ACTION ITEM:
Write out, word for word, the first line of the data below and every line after it through the one containing "Open column options".

MATERIAL PROVIDED:
---
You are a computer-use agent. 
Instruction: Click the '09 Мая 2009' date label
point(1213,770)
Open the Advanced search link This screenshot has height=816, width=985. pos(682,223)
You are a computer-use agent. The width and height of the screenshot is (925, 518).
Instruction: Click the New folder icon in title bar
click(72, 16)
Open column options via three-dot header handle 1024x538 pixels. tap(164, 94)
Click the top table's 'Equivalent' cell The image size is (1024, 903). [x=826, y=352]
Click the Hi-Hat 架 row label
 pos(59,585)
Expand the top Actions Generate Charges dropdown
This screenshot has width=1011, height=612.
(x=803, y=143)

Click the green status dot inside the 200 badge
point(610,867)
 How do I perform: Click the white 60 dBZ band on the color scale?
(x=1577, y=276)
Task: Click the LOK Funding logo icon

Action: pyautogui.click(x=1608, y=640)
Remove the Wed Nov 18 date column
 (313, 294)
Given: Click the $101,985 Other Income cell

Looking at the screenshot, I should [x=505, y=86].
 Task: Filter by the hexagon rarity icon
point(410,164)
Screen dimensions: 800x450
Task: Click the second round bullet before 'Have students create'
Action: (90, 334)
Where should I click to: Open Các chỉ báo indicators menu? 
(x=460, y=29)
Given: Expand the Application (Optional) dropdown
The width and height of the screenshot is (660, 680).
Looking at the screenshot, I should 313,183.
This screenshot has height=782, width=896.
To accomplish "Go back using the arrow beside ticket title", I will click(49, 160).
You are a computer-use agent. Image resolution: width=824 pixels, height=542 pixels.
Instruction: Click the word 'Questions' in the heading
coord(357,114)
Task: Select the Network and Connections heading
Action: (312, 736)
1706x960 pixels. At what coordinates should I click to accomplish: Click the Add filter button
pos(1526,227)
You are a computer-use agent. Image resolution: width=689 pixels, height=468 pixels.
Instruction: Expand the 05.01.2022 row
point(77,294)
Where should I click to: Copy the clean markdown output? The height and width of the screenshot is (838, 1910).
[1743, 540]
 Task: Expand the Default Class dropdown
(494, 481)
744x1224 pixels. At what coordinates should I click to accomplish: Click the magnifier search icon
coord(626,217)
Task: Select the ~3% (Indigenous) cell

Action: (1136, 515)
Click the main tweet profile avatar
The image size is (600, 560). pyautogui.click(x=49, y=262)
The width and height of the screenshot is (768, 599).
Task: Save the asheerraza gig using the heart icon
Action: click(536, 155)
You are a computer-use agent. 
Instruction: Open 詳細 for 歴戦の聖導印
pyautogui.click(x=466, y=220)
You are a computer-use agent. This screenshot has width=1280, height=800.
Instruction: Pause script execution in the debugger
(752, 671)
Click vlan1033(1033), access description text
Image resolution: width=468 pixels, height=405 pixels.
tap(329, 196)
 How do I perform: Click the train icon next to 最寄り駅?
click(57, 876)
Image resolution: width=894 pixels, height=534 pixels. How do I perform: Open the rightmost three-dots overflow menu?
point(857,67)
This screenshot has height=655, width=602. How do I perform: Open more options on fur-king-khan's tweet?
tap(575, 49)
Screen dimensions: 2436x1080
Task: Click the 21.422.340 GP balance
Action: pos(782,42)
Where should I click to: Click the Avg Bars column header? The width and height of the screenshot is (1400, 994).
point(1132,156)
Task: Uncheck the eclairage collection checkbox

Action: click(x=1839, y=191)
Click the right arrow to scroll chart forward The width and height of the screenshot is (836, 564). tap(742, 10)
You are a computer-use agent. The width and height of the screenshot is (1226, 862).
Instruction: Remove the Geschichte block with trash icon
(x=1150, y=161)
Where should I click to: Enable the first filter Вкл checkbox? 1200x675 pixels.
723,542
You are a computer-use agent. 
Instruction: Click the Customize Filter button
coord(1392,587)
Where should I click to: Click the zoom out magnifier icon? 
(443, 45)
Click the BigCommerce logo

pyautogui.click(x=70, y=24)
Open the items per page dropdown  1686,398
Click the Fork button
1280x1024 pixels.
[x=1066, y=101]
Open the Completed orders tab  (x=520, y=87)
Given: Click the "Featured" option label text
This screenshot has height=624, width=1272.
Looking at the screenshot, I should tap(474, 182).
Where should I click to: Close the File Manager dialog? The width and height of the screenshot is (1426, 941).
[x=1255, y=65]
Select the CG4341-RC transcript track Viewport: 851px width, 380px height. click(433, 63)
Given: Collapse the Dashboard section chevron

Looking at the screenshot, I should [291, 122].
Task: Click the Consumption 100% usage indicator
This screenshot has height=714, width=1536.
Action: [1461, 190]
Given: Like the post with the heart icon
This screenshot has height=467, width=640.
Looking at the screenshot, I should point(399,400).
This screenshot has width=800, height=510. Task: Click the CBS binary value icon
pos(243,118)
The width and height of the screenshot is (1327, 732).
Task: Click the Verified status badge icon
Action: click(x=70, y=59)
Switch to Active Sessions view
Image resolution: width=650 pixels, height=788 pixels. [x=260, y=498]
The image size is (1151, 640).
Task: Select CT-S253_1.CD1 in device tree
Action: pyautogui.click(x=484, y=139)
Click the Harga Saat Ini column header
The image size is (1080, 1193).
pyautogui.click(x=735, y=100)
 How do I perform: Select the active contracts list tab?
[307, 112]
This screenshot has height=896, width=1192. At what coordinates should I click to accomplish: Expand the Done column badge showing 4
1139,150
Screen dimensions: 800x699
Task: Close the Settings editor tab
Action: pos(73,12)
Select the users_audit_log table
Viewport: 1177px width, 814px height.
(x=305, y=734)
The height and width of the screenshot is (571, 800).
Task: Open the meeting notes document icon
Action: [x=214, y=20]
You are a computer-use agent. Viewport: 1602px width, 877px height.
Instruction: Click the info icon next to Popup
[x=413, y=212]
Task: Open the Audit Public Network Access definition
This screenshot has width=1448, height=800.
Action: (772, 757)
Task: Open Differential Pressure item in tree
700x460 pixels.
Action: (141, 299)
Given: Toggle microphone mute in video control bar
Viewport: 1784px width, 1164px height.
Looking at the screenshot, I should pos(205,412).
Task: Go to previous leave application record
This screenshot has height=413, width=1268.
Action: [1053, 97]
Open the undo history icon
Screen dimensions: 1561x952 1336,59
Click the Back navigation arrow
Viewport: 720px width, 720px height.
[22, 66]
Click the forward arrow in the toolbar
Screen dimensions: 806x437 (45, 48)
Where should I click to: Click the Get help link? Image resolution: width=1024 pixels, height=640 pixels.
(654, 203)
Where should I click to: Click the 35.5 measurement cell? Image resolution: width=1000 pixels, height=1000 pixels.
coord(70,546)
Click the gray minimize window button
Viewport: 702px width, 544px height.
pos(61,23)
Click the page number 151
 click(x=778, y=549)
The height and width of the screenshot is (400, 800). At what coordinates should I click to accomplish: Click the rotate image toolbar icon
---
RESPONSE TO THE TASK:
You are a computer-use agent. 
Instruction: Click the '09 Мая 2009' date label
point(1213,770)
Open the Advanced search link This screenshot has height=816, width=985. pos(682,223)
You are a computer-use agent. The width and height of the screenshot is (925, 518).
Instruction: Click the New folder icon in title bar
click(72, 16)
Open column options via three-dot header handle 1024x538 pixels. tap(164, 94)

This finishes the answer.